“A roaring glacial melt in Greenland where it’s 22C today and Danish officials say 12 billions tons of ice melted in 24 hours, yesterday”
On July 31st, the highest point on Greenland’s ice sheet experienced melting for only the ninth time in 2000 years. Here are all the years that has happened, including twice in the last decade.
Directly observed:
2019
2012
Seen in ice cores:
1889
1192
1094
992
758
753
244
From IFLScience: Things are only set to get worse in Greenland, too. The problem of melting polar ice creates a nasty positive feedback loop that meddles with the planet’s ability to cool off. Since ice is reflective, it does a good job at bouncing solar radiation back into space.
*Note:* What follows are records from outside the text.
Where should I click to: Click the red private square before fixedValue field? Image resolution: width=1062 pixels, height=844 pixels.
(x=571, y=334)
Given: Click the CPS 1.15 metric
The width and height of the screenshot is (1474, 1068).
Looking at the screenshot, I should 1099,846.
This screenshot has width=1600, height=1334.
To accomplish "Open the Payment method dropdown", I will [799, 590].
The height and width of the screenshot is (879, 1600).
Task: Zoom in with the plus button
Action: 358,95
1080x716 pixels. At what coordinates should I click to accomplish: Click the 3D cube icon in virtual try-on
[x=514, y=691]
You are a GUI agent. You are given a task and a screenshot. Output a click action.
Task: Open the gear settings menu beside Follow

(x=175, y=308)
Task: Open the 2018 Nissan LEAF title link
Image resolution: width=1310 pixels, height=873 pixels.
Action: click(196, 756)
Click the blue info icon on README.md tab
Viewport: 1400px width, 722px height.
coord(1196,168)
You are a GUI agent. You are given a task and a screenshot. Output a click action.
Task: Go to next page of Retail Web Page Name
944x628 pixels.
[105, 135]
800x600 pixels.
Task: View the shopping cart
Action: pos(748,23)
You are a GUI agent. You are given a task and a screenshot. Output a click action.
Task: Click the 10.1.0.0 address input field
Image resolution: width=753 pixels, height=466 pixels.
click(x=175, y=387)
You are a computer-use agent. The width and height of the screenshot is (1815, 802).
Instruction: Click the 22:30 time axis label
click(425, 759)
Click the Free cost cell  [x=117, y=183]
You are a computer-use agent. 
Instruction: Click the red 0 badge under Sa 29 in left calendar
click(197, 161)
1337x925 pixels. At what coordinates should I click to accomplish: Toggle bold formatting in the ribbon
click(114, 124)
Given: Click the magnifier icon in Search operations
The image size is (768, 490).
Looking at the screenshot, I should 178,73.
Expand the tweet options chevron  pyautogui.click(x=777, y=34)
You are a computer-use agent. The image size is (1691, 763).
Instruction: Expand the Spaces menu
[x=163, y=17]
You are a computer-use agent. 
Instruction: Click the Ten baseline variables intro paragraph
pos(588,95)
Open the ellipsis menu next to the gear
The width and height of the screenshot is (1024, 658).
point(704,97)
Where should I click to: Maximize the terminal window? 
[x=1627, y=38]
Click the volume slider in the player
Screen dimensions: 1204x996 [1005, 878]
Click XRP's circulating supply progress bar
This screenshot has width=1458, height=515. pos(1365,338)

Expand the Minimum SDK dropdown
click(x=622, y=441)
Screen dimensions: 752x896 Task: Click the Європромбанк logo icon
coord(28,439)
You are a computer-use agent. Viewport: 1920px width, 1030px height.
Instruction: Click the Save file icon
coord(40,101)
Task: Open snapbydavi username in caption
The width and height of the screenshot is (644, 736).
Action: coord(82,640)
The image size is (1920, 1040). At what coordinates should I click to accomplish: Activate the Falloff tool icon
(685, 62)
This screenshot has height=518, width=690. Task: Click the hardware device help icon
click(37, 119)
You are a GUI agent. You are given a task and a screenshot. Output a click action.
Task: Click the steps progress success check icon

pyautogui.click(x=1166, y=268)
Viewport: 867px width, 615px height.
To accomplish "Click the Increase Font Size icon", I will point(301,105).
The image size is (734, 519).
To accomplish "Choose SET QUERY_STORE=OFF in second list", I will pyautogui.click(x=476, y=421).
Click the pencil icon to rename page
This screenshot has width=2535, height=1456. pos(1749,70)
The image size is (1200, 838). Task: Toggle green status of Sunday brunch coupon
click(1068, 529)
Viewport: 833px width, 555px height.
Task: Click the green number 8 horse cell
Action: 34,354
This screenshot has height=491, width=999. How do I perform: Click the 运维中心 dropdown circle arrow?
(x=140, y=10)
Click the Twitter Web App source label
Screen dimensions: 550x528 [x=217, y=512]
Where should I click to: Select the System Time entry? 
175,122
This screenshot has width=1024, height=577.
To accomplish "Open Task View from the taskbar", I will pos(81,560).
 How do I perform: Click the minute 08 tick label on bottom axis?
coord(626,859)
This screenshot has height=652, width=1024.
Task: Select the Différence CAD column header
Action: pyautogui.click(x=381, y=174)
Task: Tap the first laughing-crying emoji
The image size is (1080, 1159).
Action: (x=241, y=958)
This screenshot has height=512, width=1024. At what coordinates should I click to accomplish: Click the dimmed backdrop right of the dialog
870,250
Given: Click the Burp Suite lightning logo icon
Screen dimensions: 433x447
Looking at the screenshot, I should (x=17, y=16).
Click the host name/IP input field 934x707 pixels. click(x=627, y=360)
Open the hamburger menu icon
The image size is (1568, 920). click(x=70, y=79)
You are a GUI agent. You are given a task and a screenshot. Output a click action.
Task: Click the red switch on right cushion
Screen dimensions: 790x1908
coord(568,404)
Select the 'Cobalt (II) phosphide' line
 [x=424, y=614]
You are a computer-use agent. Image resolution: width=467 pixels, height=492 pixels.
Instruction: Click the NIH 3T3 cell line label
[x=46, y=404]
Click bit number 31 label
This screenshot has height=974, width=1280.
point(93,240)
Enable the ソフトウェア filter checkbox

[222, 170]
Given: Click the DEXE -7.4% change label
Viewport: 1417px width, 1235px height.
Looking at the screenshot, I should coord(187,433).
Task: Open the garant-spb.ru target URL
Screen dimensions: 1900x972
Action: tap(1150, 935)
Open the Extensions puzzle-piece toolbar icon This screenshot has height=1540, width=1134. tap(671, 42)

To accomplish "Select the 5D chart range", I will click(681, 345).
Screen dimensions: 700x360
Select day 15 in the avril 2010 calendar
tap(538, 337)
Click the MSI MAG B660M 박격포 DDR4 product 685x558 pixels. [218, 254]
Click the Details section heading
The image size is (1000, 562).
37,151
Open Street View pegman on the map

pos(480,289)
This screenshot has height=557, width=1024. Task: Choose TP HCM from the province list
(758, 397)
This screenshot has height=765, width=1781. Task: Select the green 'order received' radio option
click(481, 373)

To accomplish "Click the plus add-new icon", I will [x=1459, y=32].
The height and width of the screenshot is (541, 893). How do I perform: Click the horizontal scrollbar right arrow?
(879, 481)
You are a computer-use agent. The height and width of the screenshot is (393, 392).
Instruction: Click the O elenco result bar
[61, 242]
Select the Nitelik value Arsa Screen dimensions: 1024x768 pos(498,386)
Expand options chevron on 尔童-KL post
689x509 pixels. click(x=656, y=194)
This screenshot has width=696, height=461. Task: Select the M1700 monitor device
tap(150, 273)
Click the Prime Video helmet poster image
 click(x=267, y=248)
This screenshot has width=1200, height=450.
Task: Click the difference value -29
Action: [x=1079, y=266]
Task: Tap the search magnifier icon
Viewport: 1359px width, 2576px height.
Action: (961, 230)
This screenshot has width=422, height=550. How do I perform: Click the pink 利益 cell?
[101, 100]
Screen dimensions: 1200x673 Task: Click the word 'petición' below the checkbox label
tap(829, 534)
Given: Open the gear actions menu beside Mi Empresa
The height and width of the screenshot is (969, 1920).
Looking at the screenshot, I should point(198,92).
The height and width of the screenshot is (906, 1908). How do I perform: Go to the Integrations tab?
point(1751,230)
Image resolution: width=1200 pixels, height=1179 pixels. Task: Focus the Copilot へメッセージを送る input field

However, with less ice, more of this heat energy is soaked up by the Earth and becomes trapped in the atmosphere.
While seasonal melting of the ice sheet is nothing unusual, these levels are staggeringly high and close to rivaling record levels seen in 2012 when the ice sheet lost about 250 billion tons of ice.
As if all of this wasn’t enough to jar you off your chair, considerable chunks of the Arctic are currently on fire – literally. This year’s baking weather has also seen an “unprecedented” number of fires burning in parts of the planet north of the Arctic Circle, including Greenland, Russia, Canada, and Alaska.